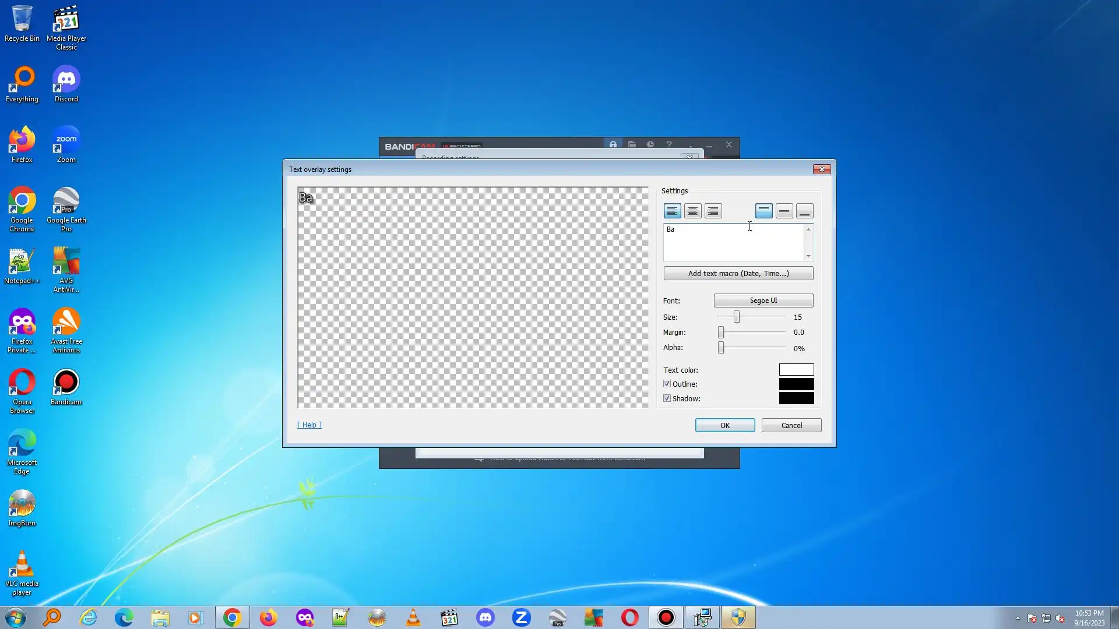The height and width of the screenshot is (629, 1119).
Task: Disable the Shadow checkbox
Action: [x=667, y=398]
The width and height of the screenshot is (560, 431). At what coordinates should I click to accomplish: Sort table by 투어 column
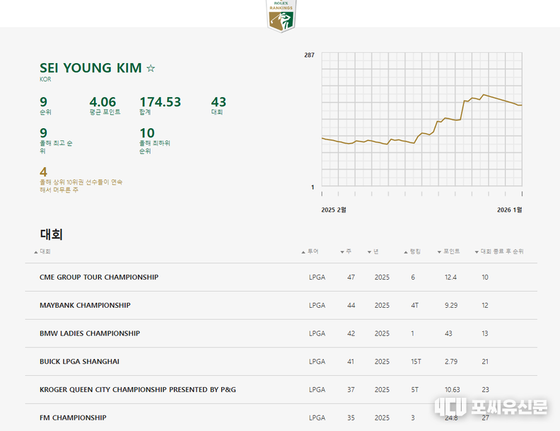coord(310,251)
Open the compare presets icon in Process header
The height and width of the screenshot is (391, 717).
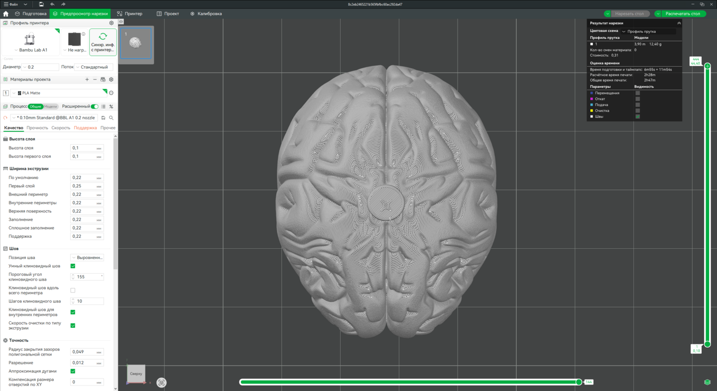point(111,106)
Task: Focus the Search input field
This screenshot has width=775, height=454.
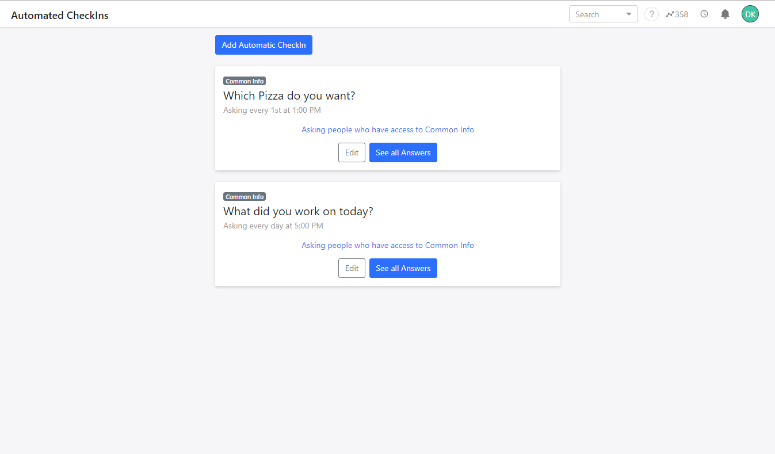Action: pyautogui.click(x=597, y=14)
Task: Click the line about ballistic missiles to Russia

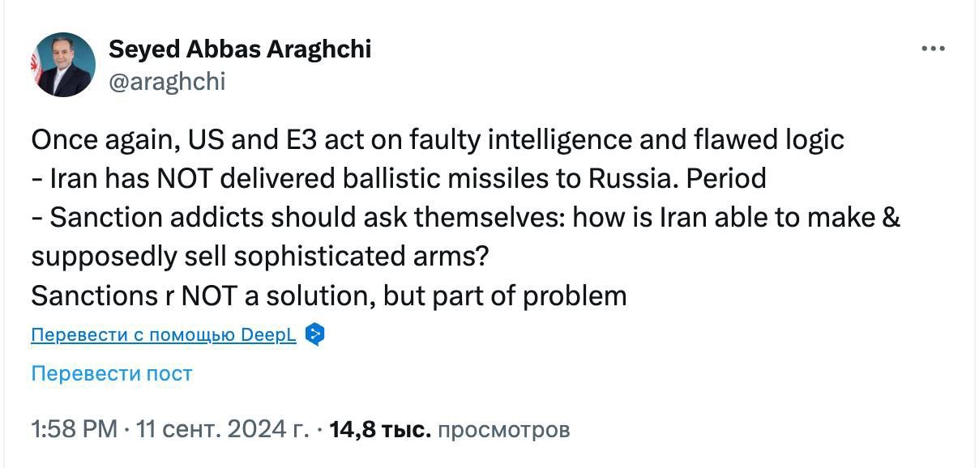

What the task requires —
Quote every line of the material above word for word, leaving the pictures out.

Correct response —
The height and width of the screenshot is (629, 1119).
Task: Disable the Shadow checkbox
Action: [x=667, y=398]
The width and height of the screenshot is (560, 431). At what coordinates should I click to accomplish: Sort table by 투어 column
coord(310,251)
Open the compare presets icon in Process header
The height and width of the screenshot is (391, 717).
point(111,106)
Task: Focus the Search input field
This screenshot has width=775, height=454.
Action: pyautogui.click(x=597, y=14)
Task: Click the line about ballistic missiles to Russia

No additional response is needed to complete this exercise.